* TASK REQUIREMENTS:
[1] From the disaster recovery text, quote the stretch from "- The load balancers" through "of the job.".
[2] Shorten the paragraph in the disaster recovery text that begins "Frequent testing ensures," keeping its main facts.

* TEXT SECTION:
--- --- ---
Networking – Simplified and automated
- The DR Bot uses Nginx for routing traffic to load balancers and to change routing to the secondary regions in the event of a disaster.
- The routing tables, Virtual Private Network (VPC’s) and security groups are copied once a day and stored in a AWS DynamoDB table.
Recovery is as simple as populating from AWS DynamoDB. The DR Bot has workflow rules to automate this process.
Recovery is as simple as a Slack Notification
- A AWS Lambda (Lambda) functions in secondary region is subscribed to the SNS topic in the primary region and receives the disaster event.
- A Slack notification is published for the disaster recovery admin. The admin can approve the recovery in Slack.
- AWS Systems Manager (SSM) Executor executes an SSM Automation Document to start the recovery.
- First CloudEndure is triggered to recover the database servers and the domain controllers. The database servers are started and the data volumes mounted, and consistency checks are performed.
- Once the consistency checks are performed, the EC2 instances with the application servers are brought online and the AMI’s mounted from the backups.
- Next, VPC’s and security groups are configured from the AWS DynamoDB database.
- The load balancers are brought online and new network paths configured.
- And finally after a test run, the new load balancers are published to Nginx for traffic redirection.
- After the creation of the servers, the traffic is switched in Route 53 and CloudFront Distributions in order to route traffic to this secondary region.
- Once the failover is complete a Slack notification sent indicating the status of the job.
- Meanwhile during all this process customers are routed to a maintenance page until everything is setup in secondary region
Test as frequently as you want – everyday or several times a day
Frequent testing ensures that disaster recovery plan works in the event of an actual event. Industry best practice is to test a failover once a quarter. However, since this customer works with enterprises with stringent requirements, demonstrating disaster recovery is part of their sales cycle. Frequently, they have to demonstrate their disaster readiness several times a day. The DAY2™ DR Bot has test mode pre-configured. At the click of a button the test process, including the slack notifications are automated.
--- --- ---
* ENTRIES PROVIDED:
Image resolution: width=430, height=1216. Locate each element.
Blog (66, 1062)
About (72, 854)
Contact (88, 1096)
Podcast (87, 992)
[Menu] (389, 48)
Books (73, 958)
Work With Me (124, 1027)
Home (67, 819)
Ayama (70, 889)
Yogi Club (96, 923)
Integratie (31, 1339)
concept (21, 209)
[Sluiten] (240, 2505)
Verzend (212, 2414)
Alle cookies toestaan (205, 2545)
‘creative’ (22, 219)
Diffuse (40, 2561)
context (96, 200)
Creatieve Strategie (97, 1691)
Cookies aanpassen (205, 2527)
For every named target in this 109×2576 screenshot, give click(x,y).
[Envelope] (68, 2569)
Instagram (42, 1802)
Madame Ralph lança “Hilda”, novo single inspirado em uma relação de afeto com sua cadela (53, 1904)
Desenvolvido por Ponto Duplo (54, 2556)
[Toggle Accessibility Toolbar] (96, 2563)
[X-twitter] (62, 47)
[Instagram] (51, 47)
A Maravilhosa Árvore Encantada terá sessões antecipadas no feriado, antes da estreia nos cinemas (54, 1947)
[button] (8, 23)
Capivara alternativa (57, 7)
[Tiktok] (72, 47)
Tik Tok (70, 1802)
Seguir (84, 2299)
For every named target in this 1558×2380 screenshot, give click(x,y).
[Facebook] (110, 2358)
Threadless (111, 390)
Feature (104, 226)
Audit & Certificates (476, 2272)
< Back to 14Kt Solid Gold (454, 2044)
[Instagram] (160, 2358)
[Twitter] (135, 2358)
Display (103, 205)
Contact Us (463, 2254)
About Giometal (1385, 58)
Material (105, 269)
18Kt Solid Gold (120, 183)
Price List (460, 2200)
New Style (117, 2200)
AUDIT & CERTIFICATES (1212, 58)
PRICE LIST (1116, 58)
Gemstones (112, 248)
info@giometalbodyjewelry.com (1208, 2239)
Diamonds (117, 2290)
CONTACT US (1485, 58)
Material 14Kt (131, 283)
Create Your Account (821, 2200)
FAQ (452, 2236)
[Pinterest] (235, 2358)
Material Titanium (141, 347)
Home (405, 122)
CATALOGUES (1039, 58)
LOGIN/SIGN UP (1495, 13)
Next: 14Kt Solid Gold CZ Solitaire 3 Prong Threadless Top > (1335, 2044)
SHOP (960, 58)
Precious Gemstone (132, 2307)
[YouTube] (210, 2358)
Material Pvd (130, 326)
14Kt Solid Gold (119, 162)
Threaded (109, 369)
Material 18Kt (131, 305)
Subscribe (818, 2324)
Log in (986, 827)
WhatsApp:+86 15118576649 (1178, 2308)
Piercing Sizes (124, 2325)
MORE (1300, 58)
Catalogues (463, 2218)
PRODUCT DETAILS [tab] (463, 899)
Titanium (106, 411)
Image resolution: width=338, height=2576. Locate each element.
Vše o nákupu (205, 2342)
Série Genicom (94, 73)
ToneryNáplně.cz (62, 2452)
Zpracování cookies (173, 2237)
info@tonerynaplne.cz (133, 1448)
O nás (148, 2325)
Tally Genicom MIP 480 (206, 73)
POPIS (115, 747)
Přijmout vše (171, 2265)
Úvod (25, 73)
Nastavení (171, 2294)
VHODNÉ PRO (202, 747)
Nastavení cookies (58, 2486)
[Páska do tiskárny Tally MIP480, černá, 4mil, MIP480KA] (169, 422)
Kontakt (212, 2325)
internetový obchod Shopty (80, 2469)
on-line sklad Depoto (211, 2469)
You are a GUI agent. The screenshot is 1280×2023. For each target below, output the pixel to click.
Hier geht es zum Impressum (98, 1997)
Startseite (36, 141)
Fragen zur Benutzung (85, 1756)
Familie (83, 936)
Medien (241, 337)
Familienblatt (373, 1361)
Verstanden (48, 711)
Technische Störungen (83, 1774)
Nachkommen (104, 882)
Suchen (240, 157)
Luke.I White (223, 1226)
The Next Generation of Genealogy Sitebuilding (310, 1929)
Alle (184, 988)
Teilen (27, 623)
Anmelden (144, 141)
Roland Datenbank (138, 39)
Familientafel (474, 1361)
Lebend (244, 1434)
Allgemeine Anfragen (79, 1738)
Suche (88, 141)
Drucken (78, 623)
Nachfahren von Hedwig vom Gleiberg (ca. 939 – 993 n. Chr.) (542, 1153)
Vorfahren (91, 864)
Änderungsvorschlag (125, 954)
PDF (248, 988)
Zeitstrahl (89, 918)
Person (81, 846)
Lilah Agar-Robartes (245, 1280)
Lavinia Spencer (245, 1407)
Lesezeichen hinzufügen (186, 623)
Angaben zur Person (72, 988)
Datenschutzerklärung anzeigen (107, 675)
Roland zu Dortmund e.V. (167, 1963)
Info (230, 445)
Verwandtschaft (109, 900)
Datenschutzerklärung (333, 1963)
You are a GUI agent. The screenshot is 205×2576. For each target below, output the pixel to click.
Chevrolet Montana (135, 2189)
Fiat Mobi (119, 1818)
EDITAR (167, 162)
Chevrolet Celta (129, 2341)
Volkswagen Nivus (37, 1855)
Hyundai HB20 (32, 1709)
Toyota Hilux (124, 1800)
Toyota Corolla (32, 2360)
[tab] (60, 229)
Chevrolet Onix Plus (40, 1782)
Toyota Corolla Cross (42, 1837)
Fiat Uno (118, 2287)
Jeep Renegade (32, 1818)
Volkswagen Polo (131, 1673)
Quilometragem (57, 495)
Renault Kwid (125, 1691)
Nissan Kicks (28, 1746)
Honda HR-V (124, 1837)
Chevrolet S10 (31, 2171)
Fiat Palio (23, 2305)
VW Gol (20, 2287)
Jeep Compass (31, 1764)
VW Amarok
--- --- ---
* ANSWER SET:
[1]
- The load balancers are brought online and new network paths configured.
- And finally after a test run, the new load balancers are published to Nginx for traffic redirection.
- After the creation of the servers, the traffic is switched in Route 53 and CloudFront Distributions in order to route traffic to this secondary region.
- Once the failover is complete a Slack notification sent indicating the status of the job.

[2] Frequent testing makes sure the disaster recovery plan will work in a real disaster. Industry best practice is to test a failover once a quarter. This customer serves enterprises with strict requirements, so showing disaster recovery is part of its sales cycle, often several times a day. The DAY2™ DR Bot has a pre-configured test mode that automates the whole test process, Slack notifications included, with one click.